[begin Selected text]
Panel & Cockpit Planning

Panel & Cockpit Planning

20 October 2016 — I’m essentially reverting back to the very first week of this project and slowly cutting all the pieces for a front seat, instrument panel & avionics bay mockup, or simulator, of my Long-EZ (See my Initial Project Planning page for an idea).  This will allow to test locations of instruments on the panel, for both actual spacing & location preference, and also will allow me to work through the manuals with the instruments powered up in front of me so I can input all the settings in the actual cockpit environment.  Serendipitously, I now have both an Infinity stick and a spare throttle quadrant to use in “the Sim.”

Since I have most of the pieces cut already, the main parts that were missing were the armrests.  Since I reconfigured my outside shed, I know have access to my router table and it still has the round-over bit that I used on the real armrests… and still set at the exact same position!  So I cut these pieces, rounded them over along the top edge pieces and then notched the right side armrest for the control stick.  This will be a project for when it gets super cold this winter, or snowed in, etc.

Fuselage SIM mockup armrests

10 March 2017 — So my latest mini project was to assemble a bunch of pieces of wood that I cut late last summer to create a cockpit mockup & simulator to allow me test the ergonomics, placement, switchology and operation of my avionics and instruments. This harks back to my original fuselage mock-up to check for how the plane would feel in its stock dimensions (remember, I widened the cockpit 1.4″).  Now, this version will enable me to mount all my current avionics, plan for new ones, and give me a really close estimate on final wiring requirements for all my panel components.  This latter reason is why I made this cockpit simulator to allow for the installation of the Triparagon.
[end Selected text]
• _Problems to solve_:
1: Using the cockpit planning notes, say whether each statement agrees with them: (a) the mockup lets the builder test where instruments go on the panel; (b) the builder narrowed the cockpit by 1.4 inches; (c) the left armrest was notched for the control stick. For each, answer yes or no and quote the deciding words.
2: Echo the cockpit planning notes between "Fuselage SIM mockup" and "of the Triparagon.", inclusive.
[begin Provided records]
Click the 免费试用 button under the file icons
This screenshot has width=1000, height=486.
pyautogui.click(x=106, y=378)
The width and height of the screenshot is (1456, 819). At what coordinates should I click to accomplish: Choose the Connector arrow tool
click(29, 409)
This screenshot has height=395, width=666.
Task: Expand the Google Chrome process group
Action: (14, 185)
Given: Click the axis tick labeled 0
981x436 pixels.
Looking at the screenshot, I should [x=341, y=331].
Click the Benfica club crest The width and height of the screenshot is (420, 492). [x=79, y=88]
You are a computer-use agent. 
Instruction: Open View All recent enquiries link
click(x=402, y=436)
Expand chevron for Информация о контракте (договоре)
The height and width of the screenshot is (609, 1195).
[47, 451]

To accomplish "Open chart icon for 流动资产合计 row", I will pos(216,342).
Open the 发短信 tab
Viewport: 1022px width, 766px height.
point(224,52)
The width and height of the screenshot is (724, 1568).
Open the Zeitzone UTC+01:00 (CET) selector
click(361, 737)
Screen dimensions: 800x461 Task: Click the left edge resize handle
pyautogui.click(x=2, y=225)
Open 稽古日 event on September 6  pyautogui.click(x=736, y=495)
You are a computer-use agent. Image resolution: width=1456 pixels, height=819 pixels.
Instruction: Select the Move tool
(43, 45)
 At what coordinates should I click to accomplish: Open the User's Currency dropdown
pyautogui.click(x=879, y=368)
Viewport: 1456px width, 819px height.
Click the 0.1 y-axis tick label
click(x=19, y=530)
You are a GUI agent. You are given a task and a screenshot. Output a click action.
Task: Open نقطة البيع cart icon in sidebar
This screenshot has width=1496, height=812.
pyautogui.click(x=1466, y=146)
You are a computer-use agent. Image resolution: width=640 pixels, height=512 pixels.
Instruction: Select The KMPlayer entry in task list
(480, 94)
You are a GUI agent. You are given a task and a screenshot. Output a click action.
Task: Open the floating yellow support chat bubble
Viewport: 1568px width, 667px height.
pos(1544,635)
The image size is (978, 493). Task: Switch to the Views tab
[end Provided records]
• _Solutions_:
1:
(a) Yes: "This will allow to test locations of instruments on the panel"
(b) No: "I widened the cockpit 1.4″"
(c) No: "notched the right side armrest for the control stick"

2:
Fuselage SIM mockup armrests

10 March 2017 — So my latest mini project was to assemble a bunch of pieces of wood that I cut late last summer to create a cockpit mockup & simulator to allow me test the ergonomics, placement, switchology and operation of my avionics and instruments. This harks back to my original fuselage mock-up to check for how the plane would feel in its stock dimensions (remember, I widened the cockpit 1.4″).  Now, this version will enable me to mount all my current avionics, plan for new ones, and give me a really close estimate on final wiring requirements for all my panel components.  This latter reason is why I made this cockpit simulator to allow for the installation of the Triparagon.